Westworld: “Contrapasso”
The Man in Black comes across a young boy (Dr. Ford’s friend) and sends him for water. With some privacy, he decides Lawrence has used up his usefulness on this trip and kills him, then collects his blood for a dying Teddy who needs a transfusion. With his host up, but barely mobile, the Man in Black stops for a drink in an out-of-the-way saloon where Dr. Ford plays the piano. He’s impressed the wizard of the park would share a drink with it’s most destructive guest. But Ford has no plans to stop his hunt for the maze and makes sure Teddy is ready to help him on his search.
In the halls of the Delos campus Ford tries to prod Dolores’ mind, knowing that some kernel of Arnold is there. A deep probing only reveals that they were in communication years ago, working to close the park. Ford hits a wall and leaves her to ponder her secret. Is she still communicating with Arnold? Meanwhile, Elsie notices that the woodcutter’s been moved and follows him before he’s destroyed. In his wrist she discovers a satcom, and rushes to tell Bernard that someone has been communicating with this host, receiving information from somewhere outside the park.

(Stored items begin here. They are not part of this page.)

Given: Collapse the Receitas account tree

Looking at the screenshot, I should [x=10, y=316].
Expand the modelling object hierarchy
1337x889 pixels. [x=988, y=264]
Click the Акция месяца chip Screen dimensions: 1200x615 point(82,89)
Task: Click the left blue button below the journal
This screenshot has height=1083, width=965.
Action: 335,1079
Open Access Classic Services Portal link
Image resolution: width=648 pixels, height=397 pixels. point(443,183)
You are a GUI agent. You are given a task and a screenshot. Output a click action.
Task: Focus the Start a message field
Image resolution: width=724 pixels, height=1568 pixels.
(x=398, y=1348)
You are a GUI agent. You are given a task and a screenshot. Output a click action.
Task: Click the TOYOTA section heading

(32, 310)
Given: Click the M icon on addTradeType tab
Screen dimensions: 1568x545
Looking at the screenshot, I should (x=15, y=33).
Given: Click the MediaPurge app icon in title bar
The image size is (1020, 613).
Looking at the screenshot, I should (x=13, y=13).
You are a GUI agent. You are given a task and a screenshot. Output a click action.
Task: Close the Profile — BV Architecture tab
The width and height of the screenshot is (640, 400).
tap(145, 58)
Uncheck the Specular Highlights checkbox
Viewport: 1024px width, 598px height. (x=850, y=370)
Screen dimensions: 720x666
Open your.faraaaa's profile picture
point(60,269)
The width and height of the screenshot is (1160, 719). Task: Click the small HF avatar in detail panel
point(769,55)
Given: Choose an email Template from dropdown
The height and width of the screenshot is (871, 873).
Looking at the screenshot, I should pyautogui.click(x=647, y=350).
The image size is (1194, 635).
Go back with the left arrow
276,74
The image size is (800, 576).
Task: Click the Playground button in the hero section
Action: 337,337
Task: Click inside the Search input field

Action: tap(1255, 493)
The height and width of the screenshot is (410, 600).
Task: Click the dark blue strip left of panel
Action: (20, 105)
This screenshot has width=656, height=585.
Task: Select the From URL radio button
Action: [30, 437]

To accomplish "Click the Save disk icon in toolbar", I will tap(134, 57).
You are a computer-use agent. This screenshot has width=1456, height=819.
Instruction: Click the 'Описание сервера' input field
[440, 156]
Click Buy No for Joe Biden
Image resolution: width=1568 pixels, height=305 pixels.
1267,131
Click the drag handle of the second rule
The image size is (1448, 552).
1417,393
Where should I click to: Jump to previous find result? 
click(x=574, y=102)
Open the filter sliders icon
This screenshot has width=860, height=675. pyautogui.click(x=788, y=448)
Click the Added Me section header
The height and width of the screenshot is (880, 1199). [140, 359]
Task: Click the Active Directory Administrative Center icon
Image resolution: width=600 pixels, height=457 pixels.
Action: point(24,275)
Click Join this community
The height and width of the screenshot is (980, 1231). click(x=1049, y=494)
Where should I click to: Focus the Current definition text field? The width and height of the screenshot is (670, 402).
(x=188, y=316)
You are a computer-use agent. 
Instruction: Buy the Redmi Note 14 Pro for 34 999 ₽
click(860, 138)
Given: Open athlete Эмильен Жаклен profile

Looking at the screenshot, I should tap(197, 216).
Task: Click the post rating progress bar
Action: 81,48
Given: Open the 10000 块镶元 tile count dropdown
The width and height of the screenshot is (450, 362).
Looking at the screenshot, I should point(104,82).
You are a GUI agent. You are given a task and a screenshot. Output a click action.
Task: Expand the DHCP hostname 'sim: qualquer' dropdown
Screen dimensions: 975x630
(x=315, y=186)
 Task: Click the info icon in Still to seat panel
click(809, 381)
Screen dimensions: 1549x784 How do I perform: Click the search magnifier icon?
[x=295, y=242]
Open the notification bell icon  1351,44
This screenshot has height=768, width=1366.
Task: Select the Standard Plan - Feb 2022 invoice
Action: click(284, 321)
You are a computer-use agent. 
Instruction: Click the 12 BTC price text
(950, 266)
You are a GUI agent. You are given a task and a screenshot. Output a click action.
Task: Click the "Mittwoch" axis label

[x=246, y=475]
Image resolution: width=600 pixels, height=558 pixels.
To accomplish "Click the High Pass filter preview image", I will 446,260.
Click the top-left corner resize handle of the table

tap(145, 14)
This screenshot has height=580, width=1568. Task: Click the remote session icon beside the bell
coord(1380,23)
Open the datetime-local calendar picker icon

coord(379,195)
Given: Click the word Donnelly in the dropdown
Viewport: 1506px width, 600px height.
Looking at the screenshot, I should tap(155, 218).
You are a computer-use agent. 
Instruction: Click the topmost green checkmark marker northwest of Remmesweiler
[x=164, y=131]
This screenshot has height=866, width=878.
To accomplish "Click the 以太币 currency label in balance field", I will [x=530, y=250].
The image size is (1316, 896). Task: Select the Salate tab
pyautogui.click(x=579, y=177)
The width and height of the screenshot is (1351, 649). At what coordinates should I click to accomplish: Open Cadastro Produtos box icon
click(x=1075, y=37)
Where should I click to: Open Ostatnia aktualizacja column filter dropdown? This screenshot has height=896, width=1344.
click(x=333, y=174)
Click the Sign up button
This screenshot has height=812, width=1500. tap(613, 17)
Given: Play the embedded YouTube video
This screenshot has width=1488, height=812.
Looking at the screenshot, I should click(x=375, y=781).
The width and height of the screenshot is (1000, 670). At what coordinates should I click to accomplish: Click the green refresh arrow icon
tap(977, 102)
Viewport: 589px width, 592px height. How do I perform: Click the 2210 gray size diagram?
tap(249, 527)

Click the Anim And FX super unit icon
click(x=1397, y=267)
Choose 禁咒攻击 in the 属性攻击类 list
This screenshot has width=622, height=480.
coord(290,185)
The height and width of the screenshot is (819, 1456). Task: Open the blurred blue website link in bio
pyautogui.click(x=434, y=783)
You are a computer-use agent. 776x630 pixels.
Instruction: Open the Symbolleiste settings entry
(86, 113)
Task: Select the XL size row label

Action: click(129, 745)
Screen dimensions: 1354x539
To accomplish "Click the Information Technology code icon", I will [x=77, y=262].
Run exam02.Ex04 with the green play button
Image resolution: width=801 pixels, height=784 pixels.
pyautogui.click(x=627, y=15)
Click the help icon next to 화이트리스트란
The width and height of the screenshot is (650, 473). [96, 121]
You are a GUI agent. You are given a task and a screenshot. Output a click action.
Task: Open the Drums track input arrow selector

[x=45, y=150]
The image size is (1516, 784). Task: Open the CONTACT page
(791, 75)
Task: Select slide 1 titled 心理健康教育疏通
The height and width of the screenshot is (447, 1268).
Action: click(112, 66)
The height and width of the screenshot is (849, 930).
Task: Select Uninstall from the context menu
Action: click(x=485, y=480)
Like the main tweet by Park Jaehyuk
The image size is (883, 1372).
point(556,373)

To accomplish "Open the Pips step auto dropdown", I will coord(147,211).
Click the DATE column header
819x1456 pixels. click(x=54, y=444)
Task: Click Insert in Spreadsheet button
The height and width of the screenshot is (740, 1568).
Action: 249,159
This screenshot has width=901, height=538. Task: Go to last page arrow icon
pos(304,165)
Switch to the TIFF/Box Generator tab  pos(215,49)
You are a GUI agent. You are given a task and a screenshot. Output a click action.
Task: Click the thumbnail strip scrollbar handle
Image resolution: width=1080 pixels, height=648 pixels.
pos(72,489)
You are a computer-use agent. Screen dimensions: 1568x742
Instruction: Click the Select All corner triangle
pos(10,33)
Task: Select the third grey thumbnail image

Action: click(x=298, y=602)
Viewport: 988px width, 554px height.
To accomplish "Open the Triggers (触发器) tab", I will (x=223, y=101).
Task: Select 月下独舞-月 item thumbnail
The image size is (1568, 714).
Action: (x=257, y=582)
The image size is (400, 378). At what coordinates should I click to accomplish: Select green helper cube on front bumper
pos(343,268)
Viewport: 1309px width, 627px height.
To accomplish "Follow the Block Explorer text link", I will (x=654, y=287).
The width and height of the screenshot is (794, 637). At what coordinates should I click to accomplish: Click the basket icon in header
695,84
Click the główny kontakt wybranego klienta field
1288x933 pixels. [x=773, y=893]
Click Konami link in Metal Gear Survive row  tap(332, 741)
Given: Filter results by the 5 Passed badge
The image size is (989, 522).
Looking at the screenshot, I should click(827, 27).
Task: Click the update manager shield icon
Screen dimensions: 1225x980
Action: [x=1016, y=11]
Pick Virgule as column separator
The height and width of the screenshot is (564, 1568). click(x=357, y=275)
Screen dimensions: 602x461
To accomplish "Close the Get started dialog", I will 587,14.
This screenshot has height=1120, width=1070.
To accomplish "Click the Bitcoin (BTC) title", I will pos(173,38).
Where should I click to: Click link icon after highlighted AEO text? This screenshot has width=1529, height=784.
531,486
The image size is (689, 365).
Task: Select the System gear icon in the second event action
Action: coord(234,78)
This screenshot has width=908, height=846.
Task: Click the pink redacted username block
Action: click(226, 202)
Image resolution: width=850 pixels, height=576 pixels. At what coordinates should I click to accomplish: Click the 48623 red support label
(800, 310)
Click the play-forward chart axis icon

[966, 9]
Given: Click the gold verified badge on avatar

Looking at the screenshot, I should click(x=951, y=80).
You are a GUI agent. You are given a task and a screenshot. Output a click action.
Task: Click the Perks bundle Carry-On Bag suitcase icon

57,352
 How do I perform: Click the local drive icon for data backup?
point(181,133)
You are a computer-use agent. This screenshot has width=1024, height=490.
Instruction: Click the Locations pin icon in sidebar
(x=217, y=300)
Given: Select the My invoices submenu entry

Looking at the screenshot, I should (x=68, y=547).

Dolores, battling a series of disjointed images and whispers, travels with William and Logan to the town of Pariah, where they meet El Lazo (Lawrence in another rotation). The gang leader hires these three to rob a US Army wagon carrying explosives, which Logan botches, pushing William to kill hosts for the first time. Confederate mercenaries, who’d bargained with El Lazo for the explosives, discover they’ve been tricked and their dealer had run with their explosives and left them with duds. William is the first to shoot, but it’s Dolores who winds up saving him from the rest, and the two run off to El Lazo’s train as it takes off. Once on board, he admits he’s actually Lawrence and agrees to bargain with them. But Dolores is entranced by icons on the train pointing her towards the maze.
Felix, one of the technicians working on Maeve, uses his free time to work on his code for a small Delos bird. After repeated failures he manages to give the little creature life again. Enraptured at the sight of it flying, he’s stunned when it stops, perching itself on Maeve’s finger. The host is awake, and she wants to talk.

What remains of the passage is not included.